Saturday, 9 April 2011

The sheer overlay cocktail dress


Does anything scream Fifties glamour more than a sheer lace overlay cocktail dress?  (Yes, Liberace comes close.)

My cousin needs a dress like this and she needs it soon -- big party next Saturday night!  I hightailed it to the fabric store yesterday.  They don't call me "Two-Bucks-a-Yard Pete" for nothing.

Voilà!  Five yards of emerald poly taffeta.  Five yards of black nylon lace.







Originally I was thinking something like the Simplicity Designer's Pattern I showed you on Thursday, the black version.



I really don't want to pay $20 for that pattern, though, especially because it's the wrong size and not quite the right style (that detachable collar -- too daytime).  It wouldn't arrive in time anyway.

— REQUIREMENT —
Answer these questions from the blog post on the sheer overlay cocktail dress:
(a) What fabric in emerald did the writer buy, and how many yards?
(b) When is the party the dress is needed for?
(c) How much would the Simplicity Designer's Pattern have cost?

[Item coordinate data]
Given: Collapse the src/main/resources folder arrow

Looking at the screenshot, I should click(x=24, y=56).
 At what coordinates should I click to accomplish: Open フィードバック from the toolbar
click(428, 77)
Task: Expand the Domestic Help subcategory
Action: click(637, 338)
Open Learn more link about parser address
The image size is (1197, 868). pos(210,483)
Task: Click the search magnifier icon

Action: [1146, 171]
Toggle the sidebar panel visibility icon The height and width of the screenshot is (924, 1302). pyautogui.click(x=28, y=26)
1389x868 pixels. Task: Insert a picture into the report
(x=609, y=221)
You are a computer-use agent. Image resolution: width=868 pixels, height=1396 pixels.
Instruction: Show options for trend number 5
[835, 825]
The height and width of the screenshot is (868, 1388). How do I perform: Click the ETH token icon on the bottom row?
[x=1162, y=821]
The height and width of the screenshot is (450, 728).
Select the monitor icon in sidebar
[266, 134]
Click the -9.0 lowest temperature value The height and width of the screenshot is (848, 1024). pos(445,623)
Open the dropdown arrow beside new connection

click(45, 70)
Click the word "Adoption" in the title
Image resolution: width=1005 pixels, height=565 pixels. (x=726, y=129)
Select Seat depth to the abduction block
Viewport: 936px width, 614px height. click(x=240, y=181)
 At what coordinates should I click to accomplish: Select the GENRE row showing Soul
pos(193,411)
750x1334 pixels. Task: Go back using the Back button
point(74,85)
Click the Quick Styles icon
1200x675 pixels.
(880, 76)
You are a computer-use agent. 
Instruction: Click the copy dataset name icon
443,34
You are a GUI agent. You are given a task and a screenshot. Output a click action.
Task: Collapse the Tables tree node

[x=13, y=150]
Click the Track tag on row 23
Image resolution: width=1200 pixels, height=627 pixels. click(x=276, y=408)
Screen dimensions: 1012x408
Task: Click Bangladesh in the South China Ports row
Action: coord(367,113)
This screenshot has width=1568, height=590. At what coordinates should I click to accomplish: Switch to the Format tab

— RESPONSE TO THIS TASK —
(a) Poly taffeta, five yards.
(b) Next Saturday night.
(c) $20.